Sangat disayangkan, amanat konstitusi negara untuk menyejahterakan dan mencerdaskan kehidupan bangsa tidak terlihat pada kondisi sekarang. Maraknya konflik agraria yang terjadi karena Proyek Strategis Nasional seperti konflik di Wadas, konflik di Rempang, perampasan lahan di Kota Bandung, dan kota-kota lainnya tidak pernah menemukan titik temu dan selalu memberi kerugian kepada masyarakat umum dan memberi keuntungan untuk pihak investor atau swasta. Kebijakan rezim sekarang terhadap pendidikan semakin mengkomersialisasikan pendidikan di Indonesia. Sehingga, membuat biaya pendidikan semakin mahal.
Dapat dilihat dari meningkatnya biaya pendidikan yang tidak sesuai dengan kemampuan masyarakat Indonesia dan lebih buruknya lagi malah menormalisasi penggunaan pinjaman dana untuk pendidikan ketika sudah banyak riset terkait kredit pendidikan memberi dampak buruk secara jangka panjang. Monopoli sumber daya alam oleh pihak swasta atau investor dan oligarki semakin memperburuk kerusakan lingkungan. Negara, oleh rezim serampangan Jokowi, menjadi aktor dalam mengakumulasi kapital untuk pihak-pihak swasta atau investor dan oligarki ketika seharusnya negara memanfaatkan sumber daya alam untuk kemakmuran bangsa seluas-luasnya.

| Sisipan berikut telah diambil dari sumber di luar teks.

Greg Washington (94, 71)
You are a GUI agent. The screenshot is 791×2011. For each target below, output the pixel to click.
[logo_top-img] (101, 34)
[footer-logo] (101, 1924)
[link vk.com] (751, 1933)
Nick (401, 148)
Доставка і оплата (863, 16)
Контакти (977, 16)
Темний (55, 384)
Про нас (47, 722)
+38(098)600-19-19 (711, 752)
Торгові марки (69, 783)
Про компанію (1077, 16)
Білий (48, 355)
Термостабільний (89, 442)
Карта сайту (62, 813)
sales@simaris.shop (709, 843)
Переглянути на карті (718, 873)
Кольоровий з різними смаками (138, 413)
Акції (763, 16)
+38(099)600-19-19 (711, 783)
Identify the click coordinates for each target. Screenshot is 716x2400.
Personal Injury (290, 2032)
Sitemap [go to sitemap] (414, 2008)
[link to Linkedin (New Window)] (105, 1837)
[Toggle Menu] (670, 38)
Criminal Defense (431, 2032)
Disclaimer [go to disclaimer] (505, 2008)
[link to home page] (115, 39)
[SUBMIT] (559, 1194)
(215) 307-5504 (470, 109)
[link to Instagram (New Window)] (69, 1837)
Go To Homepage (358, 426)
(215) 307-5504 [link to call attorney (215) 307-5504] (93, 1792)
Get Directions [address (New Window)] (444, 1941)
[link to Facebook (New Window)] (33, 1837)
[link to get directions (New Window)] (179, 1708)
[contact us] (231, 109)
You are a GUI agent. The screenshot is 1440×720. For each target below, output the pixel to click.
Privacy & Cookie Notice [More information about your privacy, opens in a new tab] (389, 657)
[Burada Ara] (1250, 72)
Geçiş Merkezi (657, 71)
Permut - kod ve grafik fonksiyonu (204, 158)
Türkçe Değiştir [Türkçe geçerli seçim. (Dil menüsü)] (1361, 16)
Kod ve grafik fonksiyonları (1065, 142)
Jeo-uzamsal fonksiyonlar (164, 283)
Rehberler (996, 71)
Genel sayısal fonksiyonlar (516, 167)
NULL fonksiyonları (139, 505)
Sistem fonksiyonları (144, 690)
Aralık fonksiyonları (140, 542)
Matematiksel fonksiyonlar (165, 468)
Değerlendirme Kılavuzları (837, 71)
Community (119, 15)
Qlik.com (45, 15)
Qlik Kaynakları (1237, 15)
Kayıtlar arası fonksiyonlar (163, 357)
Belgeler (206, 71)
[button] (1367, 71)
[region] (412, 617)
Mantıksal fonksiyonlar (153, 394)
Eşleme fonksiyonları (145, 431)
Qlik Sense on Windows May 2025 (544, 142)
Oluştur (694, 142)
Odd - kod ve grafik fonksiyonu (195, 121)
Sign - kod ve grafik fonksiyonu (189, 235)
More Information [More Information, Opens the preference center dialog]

Dalam bidang kesehatan, inflasi yang terjadi dalam bidang kesehatan dan alat-alatnya membuat biaya kesehatan juga terus meningkat. Kerusakan lingkungan yang terjadi juga memberi efek pada kesehatan di Indonesia seperti meningkatnya resiko ISPA karena polusi udara yang semakin memburuk seperti yang terjadi pada masyarakat sekitar PTBA Tanjung Enim. Pemerintah juga tidak memiliki tindakan-tindakan preventif dan strategis untuk menanggulangi kerusakan yang terjadi. Hal ini menunjukkan ketidakseriusan pemerintah untuk memberi jaminan akses kesehatan yang layak secara merata dan berkelanjutan. Hal-hal tersebut menjadi bukti bahwa rezim sekarang tidak serius menjalankan amanat konstitusi dan sudah seharusnya pemerintah segera bertobat dan sadar diri bahwa mereka sudah tidak pantas untuk menjalankan amanat konstitusi.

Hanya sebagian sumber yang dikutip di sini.